Dataset entries:
BEGIN

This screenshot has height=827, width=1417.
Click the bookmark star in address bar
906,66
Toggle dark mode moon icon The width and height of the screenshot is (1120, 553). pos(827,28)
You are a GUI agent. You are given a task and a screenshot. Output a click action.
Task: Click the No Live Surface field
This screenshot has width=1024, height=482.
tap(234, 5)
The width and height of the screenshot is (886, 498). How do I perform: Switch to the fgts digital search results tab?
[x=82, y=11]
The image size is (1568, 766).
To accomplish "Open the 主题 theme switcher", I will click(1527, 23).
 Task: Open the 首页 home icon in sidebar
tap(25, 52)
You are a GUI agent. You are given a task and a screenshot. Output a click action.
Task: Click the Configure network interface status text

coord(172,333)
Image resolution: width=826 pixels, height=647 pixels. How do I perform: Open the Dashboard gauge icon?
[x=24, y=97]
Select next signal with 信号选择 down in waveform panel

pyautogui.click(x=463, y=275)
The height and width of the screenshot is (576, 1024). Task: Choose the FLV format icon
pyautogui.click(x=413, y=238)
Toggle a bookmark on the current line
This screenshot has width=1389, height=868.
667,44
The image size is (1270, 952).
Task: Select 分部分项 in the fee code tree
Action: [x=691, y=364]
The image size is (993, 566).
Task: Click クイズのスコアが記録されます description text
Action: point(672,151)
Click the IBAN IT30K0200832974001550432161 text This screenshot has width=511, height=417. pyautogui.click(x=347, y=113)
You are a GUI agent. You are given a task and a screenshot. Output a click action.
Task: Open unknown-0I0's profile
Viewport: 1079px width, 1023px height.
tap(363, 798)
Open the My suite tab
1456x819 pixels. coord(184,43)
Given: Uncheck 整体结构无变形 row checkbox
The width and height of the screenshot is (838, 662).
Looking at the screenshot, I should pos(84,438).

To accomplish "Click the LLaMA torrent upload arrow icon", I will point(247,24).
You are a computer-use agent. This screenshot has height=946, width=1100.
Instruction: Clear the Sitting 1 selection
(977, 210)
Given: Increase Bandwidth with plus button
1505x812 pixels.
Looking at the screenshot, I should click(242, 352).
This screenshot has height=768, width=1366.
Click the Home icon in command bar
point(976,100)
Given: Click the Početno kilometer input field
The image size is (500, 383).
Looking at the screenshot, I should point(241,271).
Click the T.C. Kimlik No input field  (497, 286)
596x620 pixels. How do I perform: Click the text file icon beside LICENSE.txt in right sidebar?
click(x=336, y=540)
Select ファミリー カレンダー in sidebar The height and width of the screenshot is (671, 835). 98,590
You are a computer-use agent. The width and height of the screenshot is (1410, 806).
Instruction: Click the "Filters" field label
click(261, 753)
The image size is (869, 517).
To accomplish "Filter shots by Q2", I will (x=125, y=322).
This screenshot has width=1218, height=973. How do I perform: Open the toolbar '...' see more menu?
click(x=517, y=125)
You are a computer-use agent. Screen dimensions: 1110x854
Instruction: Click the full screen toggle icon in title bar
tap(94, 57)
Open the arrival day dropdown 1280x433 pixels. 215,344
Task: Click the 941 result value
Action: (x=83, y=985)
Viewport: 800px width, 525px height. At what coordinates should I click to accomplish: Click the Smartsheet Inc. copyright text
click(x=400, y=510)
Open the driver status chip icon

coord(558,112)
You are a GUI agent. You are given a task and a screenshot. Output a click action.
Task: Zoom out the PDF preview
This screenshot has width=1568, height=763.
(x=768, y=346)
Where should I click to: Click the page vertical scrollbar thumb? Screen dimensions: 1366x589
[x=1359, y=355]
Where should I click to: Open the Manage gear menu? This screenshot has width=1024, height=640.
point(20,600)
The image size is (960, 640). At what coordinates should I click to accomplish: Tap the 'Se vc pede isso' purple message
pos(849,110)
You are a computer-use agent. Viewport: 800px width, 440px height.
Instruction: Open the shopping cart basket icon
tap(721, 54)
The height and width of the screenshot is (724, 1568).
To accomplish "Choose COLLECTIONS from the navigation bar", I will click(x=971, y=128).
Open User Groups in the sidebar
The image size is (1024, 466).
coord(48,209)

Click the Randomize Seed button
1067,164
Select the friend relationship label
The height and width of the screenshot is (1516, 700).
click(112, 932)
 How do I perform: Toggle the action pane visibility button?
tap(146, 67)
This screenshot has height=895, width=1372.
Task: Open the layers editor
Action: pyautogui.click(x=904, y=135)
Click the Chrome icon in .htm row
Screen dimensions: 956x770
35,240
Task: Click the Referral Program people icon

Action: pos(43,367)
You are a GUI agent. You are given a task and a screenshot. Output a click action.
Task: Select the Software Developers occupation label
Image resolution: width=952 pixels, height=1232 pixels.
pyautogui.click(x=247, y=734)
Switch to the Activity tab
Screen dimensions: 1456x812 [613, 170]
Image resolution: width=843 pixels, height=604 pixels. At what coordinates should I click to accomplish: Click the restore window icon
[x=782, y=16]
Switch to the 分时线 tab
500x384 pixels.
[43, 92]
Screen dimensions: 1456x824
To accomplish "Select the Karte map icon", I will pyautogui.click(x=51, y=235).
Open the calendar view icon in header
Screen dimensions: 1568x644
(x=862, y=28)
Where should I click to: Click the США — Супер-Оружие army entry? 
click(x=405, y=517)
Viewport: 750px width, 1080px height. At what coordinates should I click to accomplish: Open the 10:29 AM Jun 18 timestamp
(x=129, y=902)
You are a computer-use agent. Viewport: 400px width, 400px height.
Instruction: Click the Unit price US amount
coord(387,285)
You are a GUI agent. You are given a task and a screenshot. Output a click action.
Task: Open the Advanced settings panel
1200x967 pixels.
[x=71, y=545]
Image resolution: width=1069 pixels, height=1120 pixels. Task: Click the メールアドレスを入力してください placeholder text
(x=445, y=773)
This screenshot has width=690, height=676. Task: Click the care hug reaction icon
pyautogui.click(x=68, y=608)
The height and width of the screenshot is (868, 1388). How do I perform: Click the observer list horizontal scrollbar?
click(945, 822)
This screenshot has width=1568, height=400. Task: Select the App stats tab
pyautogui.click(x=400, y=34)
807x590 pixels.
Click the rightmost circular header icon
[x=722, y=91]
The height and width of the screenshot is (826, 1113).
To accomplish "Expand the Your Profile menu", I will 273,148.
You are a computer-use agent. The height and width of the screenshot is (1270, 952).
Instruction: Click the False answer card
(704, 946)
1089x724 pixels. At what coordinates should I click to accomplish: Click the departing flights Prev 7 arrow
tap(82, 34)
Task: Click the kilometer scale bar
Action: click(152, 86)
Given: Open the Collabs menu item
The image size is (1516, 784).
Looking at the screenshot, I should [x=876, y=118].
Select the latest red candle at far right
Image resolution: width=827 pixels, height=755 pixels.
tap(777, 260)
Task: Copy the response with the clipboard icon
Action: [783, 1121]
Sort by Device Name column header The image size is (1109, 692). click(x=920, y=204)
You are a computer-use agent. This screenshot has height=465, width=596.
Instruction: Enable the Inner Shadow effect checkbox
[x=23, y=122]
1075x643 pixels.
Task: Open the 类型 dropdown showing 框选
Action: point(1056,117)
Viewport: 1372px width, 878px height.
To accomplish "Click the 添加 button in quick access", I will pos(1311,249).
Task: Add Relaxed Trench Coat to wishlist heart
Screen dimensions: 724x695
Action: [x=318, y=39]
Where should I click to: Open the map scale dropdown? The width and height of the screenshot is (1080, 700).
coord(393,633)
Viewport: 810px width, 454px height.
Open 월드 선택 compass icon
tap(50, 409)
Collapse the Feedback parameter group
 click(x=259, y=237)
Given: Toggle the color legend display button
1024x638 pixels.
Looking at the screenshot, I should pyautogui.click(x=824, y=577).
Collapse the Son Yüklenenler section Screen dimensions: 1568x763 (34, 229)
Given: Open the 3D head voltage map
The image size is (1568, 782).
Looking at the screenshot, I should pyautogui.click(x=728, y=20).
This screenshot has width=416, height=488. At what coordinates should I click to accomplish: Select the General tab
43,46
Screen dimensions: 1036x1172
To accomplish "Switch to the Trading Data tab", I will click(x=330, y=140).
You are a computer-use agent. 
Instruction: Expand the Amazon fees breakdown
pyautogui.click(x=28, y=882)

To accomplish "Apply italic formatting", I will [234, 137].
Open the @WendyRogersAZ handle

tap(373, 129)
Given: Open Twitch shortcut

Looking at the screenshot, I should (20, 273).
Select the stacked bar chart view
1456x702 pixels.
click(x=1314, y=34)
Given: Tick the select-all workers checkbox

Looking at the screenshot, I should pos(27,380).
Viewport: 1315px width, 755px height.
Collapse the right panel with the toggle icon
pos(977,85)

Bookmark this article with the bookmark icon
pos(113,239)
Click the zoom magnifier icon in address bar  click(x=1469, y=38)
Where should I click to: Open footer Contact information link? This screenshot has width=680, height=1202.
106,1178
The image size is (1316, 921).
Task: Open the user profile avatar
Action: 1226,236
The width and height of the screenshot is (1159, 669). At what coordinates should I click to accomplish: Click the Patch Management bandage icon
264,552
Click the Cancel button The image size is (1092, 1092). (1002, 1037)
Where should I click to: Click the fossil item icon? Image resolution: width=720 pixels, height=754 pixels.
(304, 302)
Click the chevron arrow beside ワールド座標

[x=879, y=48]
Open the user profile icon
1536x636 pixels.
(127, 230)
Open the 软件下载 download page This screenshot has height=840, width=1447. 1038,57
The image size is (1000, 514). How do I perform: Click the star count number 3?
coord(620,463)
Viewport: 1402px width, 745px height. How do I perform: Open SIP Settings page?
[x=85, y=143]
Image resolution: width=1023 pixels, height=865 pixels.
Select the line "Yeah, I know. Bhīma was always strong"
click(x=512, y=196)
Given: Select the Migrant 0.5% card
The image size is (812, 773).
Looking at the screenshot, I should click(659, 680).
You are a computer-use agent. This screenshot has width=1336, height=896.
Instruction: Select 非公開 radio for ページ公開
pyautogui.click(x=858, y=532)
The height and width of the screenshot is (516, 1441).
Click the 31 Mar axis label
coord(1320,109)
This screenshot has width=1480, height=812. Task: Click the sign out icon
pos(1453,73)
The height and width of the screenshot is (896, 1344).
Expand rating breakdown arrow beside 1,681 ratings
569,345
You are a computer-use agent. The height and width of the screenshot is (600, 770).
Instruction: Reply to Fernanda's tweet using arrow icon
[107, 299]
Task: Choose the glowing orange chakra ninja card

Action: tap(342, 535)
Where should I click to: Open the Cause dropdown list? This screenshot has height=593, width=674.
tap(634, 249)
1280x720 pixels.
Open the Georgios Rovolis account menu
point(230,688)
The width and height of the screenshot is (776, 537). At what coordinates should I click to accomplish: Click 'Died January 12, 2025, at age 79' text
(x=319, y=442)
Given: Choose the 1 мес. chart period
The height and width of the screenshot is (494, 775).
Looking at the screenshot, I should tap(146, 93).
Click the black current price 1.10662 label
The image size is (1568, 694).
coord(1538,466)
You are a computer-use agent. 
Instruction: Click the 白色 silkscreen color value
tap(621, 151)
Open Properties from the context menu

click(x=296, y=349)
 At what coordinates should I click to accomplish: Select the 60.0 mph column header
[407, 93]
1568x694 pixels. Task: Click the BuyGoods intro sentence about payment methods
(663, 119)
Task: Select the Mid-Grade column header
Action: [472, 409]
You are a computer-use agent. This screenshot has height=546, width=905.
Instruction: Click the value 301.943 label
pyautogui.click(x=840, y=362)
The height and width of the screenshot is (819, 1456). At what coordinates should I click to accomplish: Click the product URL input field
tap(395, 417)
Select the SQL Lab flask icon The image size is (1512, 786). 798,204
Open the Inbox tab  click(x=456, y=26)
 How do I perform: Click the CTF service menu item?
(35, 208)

END

EXERCISE GOAL> All that is needed is the number of lines above in which the string "chart" appears.

RESPONSE TO THIS EXERCISE> 2